Super Bowl Ads: Buzz and sales are very different things

Share

Was it me, or were there very few ads in last night’s Super Bowl with a call to action?  There were some memorable images and concepts, as always, but in general there was very little effort placed on driving the viewer to a next step, to a Web site or social media presence where the experience and engagement could continue, where identification, registration and/or sales could happen.

Yes, there were a few URLs at the bottom of ads at the end.  But most appeared to be placed as an afterthought, or at least as a mere boilerplate with very little reason for viewers to go there.

You spend three million dollars on 30 seconds of air time (let alone the cost of creative and all the internal soft costs associated with executing the campaign), and you end up with a nice ad, some nice gameday buzz on Twitter, then what?  When the advertising world is buzzing about which ads were the most creative, what’s happening to your brand?  What’s happening to sales?

Driving ROI from that investment has very little to do with what the Madison Avenue elite think on Monday.  Is’t about what Main Street does on Monday and beyond.  That’s where the real value and ROI is created.

Pepsi was absent during the game last night, of course, because they’ve put that money into a massive social media effort instead. 

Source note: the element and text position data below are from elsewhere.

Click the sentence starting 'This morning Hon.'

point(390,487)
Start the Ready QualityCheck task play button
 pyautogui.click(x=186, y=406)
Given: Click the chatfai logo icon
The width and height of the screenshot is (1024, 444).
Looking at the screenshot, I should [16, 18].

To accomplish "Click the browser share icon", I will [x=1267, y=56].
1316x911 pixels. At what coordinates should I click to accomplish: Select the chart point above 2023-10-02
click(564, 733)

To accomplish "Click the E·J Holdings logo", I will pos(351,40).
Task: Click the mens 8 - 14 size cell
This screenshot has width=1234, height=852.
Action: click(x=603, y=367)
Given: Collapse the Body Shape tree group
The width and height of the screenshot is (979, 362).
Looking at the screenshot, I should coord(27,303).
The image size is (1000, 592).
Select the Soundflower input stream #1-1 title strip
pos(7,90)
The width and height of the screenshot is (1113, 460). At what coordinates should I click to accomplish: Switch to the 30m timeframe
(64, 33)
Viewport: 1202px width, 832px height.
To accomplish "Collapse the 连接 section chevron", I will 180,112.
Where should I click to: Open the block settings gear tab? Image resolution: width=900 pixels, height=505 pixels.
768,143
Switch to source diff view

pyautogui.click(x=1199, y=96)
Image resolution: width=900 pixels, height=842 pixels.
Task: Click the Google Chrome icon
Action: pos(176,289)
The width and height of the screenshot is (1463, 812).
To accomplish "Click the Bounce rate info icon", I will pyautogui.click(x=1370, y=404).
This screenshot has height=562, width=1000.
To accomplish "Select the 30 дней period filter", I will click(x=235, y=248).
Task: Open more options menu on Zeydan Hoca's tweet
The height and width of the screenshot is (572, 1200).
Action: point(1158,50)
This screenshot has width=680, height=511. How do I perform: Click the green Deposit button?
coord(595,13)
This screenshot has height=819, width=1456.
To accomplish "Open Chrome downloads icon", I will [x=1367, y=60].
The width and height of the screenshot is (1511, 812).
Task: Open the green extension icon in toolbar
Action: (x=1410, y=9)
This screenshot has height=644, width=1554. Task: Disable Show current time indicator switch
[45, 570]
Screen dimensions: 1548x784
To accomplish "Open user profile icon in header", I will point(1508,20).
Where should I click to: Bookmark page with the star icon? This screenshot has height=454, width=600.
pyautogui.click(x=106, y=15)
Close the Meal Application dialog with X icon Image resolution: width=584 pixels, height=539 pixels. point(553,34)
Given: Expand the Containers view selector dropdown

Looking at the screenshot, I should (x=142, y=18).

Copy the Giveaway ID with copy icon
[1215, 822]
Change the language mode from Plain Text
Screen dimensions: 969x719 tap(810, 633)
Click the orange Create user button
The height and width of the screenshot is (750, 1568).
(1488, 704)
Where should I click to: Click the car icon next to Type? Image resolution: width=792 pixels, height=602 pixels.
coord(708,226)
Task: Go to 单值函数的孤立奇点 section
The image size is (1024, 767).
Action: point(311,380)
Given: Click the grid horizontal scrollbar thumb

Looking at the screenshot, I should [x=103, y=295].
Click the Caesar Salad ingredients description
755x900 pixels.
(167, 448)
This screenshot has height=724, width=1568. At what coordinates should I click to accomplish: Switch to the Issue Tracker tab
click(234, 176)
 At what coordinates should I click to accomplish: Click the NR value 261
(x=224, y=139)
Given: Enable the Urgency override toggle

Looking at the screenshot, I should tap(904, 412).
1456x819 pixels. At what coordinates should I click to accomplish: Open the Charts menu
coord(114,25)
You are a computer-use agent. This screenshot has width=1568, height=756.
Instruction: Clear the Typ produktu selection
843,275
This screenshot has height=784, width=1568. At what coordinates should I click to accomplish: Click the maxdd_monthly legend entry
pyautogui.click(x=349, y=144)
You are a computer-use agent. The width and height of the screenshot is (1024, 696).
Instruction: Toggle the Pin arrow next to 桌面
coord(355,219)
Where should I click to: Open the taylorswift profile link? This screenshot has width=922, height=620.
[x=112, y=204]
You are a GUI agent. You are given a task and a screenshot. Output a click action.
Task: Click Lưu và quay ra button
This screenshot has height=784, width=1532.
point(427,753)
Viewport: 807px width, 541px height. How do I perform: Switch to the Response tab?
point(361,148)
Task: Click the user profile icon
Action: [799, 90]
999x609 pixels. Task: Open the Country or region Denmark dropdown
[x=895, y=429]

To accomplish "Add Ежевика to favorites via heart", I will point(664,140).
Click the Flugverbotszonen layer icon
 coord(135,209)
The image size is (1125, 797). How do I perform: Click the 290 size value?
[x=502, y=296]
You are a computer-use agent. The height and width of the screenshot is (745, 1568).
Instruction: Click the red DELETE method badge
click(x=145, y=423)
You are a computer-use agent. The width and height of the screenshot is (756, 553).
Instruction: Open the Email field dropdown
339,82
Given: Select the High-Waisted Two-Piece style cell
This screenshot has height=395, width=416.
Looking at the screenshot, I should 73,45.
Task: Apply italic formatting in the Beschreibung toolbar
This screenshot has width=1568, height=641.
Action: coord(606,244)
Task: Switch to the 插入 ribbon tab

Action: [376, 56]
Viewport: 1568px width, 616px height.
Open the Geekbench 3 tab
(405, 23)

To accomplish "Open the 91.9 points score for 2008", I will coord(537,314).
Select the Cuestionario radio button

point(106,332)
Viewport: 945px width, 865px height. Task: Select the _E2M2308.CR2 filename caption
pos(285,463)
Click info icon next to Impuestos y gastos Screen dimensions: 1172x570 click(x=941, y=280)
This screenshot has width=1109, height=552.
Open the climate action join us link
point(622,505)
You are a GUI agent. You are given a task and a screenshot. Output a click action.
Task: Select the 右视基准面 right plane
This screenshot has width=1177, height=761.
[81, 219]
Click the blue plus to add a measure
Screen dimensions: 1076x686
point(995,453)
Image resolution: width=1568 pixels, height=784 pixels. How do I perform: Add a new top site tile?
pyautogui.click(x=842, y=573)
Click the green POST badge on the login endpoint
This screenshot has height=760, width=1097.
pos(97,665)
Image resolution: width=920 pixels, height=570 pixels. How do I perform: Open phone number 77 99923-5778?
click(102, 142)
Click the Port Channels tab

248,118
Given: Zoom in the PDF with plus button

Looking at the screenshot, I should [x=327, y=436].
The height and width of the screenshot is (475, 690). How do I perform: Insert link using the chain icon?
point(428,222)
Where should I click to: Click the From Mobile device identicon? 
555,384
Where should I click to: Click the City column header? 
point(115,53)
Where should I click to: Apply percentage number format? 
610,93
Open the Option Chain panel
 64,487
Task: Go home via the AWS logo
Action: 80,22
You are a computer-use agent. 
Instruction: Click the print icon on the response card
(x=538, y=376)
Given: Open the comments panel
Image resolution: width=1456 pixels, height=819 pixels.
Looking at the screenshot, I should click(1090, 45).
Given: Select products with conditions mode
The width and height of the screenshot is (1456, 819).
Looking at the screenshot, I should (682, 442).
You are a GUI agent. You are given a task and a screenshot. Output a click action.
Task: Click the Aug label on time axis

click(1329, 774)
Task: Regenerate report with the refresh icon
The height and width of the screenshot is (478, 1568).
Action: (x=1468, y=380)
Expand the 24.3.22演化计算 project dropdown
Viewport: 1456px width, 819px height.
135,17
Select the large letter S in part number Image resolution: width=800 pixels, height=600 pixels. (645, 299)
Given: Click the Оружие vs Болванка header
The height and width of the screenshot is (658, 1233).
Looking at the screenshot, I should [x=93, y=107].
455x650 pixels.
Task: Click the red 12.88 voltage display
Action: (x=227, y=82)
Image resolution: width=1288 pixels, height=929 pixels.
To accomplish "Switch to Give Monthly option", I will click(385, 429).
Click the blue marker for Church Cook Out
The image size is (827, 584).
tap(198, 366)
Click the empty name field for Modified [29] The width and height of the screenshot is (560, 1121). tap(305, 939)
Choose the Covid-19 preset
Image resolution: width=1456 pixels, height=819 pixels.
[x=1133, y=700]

Is this the consumer brand equivivalent of having the courage to forego exhibiting at your industry’s big trade show?  At the show, a few people may wonder why you aren’t there, and you do miss out on grabbing the spotlight (briefly) when everyone’s looking in the same place.  But you smartly save your money and divert it to quieter but more effective marketing.  Long-term, are your sales (and strength of your business) better as a result?